Fedora-Council/tickets ticket #473: Git Forge Evaluation 2024

@amoloney filed Fedora-Council/tickets ticket #473. Discuss here and record votes and decisions in the ticket.

Ticket text:

7 Likes

Thanks for tackling this, @amoloney! I agree it’s time to re-start this discussion. I’ve created git-forge-future which we can use for this. It’s a sub-tag of council, so tag posts council and then that should also be available.[1]

For now, of course, we can discuss the meta-proposal in this topic.


  1. We’ll see if that’s too confusing! ↩︎

2 Likes

It’s important for us to separate our different uses of git forges, I think. They are:

  1. dist-git — the very specific tool we use as part of our build pipeline for RPMs, containers, and flatpaks
  2. Team and subproject repos, like Docs, Legal, Design, Council, Infrastructure, Rel-Eng, etc. (Many of these currently using gitlab.com). This mixes git storage with issue tracking and project management.

• RECORDS:

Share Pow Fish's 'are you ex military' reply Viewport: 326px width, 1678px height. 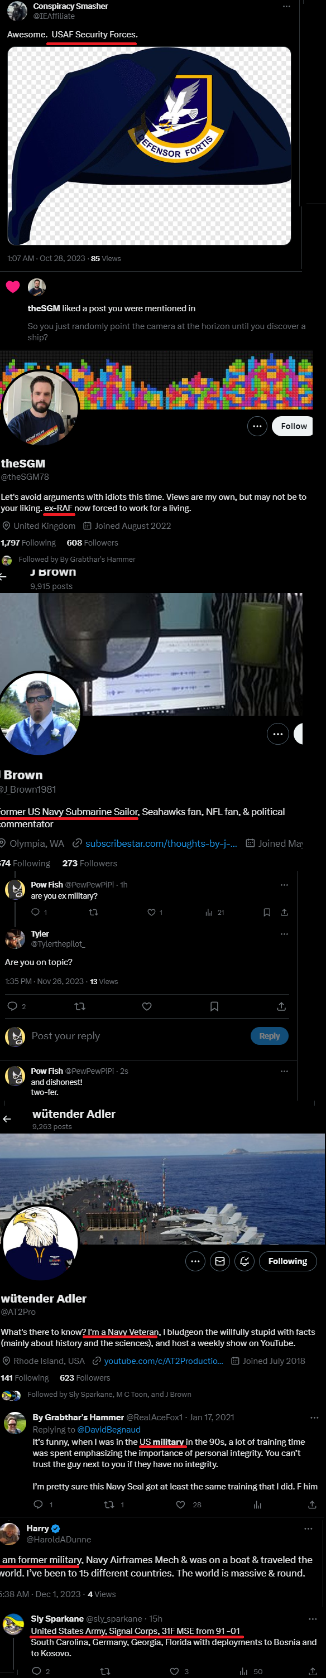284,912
* * *
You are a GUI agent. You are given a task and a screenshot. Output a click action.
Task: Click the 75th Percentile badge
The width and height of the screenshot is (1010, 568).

• EXERCISE REQUIREMENTS: What comes next in the Fedora git forge discussion thread? Continue it from the end of its last sentence.

• ANSWER TO THE EXERCISE:
  3. Documentation repos (separate from the docs team organization) for docs.fedoraproject.org
  4. Infrastructure code hosting for various tools used by and for Fedora (here, “infrastructure” in a broad sense, not just the infra team)
  5. Possible future dist-git-like things — source git (or some successor concept), possibly a Rust crate repo, etc.
  6. General code hosting somewhat related to Fedora (the long-tail descendants of Fedora Hosted)

Did I miss anything? Are all of these in scope?

2 Likes

In the entire scheme of things, yes I believe they all should be in scope. But we might want to start slow and choose one, maybe two areas to focus in on. I know the Community Platform Engineering team are currently looking at the areas Fedora uses Pagure as a dist-git, and once the findings of that investigation are complete that could be a nice baseline to use when evaluating another dist-git alternative.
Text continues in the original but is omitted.